Only one manned ship had ever ventured out beyond the Sol system. A small piece of the warship Ambition was returning home after seventy years. Commander Yurmechki and his people would do everything possible to bring it all the way.
“Twenty seconds,” Mary announced. “Its fold drive has cut off.”
“Magnify,” the Commander ordered.
The white twinkle became a spherical object recognizable to them all. “Definitely an old-style video drone,” Yurmechki said as it came into focus. They could see its pitted silver surface reflecting blue from the clouds of Neptune’s quickly advancing atmosphere. “My God. Why did they send it back? What could’ve made them break the silence?”
The silence had been one of Ambition’s prime orders—no contact with Earth until the primary objective of destroying the threat from Pegasi 51 had been achieved.
No one gathered in the observatory had any answers for Yurmechki’s questions. They remained quiet until Mary resumed the final countdown. “Tractor beam deployment in five… four… three… two… one…”
The slight tumbling rotation of the drone ceased. A second green light appeared on Mary’s board. “We’ve got it.” A louder round of cheers erupted around her. “Beam reversal initialized.”

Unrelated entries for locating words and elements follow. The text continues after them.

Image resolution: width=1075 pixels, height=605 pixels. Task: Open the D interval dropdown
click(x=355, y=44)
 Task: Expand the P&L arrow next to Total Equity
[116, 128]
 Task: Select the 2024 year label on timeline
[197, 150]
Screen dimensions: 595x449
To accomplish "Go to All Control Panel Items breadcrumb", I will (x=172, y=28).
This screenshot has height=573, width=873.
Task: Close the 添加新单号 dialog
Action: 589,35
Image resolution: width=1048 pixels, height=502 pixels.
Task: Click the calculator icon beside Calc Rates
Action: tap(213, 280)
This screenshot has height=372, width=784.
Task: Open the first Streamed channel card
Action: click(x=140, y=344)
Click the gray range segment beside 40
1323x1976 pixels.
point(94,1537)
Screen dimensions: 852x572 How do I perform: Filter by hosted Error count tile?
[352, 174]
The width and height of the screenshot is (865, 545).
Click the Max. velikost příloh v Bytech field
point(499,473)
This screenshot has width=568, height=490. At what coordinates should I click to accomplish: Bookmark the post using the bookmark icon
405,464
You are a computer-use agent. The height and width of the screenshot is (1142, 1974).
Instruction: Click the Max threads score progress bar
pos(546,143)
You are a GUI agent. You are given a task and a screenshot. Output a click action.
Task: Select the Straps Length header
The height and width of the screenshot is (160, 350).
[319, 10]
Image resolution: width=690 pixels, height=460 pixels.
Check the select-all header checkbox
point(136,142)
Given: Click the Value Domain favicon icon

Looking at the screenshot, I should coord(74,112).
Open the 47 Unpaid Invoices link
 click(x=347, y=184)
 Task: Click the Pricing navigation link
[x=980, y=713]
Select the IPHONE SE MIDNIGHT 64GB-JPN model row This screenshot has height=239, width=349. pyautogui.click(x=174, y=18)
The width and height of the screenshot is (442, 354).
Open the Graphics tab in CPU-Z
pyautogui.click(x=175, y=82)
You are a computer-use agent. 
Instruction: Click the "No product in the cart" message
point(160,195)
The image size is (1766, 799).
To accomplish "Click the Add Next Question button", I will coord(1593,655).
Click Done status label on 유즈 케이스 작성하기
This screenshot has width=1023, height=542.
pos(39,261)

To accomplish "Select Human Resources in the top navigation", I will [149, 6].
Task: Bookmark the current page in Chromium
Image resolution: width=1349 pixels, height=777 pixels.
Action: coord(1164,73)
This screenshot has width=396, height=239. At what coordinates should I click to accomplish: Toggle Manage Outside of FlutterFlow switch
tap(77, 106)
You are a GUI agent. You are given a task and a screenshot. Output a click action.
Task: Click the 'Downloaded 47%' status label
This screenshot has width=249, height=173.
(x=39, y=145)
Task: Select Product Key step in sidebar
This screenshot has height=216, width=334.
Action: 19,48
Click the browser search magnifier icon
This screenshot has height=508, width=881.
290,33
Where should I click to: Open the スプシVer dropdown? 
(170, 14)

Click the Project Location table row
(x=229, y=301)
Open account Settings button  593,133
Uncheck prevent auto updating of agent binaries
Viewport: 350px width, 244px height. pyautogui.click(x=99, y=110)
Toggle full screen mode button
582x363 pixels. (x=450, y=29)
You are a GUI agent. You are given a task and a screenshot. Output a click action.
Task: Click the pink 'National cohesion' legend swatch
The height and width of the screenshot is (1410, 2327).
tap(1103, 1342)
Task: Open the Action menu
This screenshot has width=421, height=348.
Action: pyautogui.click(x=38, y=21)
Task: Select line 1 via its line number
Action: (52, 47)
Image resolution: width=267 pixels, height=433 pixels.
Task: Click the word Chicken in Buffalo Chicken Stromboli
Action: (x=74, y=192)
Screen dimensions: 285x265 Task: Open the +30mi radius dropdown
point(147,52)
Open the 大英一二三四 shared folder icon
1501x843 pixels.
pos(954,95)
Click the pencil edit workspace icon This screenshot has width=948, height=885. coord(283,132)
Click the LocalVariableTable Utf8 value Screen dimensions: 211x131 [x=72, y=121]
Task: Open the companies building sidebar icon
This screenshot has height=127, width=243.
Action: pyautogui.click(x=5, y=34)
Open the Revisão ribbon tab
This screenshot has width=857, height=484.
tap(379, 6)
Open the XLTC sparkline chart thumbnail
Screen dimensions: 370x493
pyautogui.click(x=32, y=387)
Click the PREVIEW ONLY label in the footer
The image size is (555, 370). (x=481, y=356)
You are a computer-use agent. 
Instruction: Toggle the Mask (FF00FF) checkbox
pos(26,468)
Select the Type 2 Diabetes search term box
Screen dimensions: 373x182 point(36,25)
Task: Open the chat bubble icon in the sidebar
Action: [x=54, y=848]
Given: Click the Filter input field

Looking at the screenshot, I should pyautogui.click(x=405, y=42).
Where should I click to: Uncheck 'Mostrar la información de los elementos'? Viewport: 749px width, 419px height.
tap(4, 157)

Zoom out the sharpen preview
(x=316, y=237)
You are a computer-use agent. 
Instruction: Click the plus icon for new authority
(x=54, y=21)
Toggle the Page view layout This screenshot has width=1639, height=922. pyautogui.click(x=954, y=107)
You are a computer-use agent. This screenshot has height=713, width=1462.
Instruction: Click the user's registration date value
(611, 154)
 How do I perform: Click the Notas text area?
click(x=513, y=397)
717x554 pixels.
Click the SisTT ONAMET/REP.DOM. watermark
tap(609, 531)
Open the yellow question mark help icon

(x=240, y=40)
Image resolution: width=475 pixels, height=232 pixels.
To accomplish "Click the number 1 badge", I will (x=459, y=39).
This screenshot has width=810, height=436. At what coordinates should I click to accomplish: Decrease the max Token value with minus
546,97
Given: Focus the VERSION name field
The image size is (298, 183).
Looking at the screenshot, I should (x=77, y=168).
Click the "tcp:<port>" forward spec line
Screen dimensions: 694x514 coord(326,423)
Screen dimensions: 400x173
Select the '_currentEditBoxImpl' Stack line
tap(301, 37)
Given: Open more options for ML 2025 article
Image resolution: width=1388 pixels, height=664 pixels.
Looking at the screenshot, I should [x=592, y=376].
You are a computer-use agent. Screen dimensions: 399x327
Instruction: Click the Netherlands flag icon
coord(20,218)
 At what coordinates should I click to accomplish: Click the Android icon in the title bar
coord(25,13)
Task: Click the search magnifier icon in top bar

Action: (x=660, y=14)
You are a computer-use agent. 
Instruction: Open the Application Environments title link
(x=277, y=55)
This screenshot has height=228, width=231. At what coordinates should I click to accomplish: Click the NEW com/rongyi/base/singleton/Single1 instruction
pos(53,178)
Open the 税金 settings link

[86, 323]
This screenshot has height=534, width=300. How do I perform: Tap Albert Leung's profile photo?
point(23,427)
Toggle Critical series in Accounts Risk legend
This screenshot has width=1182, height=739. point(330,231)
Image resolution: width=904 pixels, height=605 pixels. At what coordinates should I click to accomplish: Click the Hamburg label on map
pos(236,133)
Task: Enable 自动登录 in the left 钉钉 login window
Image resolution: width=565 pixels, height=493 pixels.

Yurmechki clapped his associate on the back. “Bring that ship home, Lasseter. Let’s see what our little drone has to say for itself.”
Chapter 5
Commander Edmund stared at the frozen image of white static on his computer screen and repressed the urge to shudder. The ancient video had been terrifying mankind for centuries, and though he’d watched it hundreds of times in the past, the forty-seven second transmission still managed to frighten him on some primal level.